Top of EXERCISE DATA
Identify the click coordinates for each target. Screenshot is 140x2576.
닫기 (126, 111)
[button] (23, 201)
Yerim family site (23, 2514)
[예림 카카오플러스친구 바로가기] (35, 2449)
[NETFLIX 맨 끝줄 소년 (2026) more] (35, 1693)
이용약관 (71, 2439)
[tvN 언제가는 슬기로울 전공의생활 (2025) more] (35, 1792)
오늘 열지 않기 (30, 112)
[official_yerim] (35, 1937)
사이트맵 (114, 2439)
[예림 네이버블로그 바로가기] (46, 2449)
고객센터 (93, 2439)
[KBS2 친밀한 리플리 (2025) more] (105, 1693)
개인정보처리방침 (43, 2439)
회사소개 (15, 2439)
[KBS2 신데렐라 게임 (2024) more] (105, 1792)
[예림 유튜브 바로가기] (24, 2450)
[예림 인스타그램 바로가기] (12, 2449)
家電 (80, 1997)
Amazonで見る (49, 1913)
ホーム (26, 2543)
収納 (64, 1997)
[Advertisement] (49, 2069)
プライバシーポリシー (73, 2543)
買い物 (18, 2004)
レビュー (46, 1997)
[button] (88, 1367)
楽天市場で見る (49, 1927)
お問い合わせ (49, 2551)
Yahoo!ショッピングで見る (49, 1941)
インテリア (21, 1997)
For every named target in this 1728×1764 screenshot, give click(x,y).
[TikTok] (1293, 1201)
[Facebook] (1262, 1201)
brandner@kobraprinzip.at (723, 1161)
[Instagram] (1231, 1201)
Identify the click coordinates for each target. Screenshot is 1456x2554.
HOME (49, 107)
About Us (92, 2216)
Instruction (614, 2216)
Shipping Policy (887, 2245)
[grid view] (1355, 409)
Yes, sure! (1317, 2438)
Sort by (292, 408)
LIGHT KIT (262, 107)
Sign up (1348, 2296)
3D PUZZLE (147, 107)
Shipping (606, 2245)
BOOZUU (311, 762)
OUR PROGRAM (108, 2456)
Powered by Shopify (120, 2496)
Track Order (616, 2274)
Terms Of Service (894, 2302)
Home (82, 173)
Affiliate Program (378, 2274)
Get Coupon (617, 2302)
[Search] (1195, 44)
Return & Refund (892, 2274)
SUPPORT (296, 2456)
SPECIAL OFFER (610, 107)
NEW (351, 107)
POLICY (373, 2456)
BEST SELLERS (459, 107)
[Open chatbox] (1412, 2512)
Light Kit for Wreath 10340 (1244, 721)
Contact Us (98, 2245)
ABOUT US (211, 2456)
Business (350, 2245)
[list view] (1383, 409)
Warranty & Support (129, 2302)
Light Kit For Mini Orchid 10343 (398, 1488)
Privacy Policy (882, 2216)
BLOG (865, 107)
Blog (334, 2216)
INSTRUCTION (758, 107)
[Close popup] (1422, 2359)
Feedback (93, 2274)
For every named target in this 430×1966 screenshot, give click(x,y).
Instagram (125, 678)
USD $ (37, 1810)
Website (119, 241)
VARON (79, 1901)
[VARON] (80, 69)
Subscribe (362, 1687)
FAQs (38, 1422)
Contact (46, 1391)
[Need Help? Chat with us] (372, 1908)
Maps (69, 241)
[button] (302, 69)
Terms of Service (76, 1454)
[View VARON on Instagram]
Bottom of EXERCISE DATA
WHAT THE TASK REQUIRES
Would you filter the records and copy each line that contains the word "every"?

RESPONSE AREA
For every named target in this 1728×1764 screenshot, give click(x,y).
For every named target in this 430×1966 screenshot, give click(x,y).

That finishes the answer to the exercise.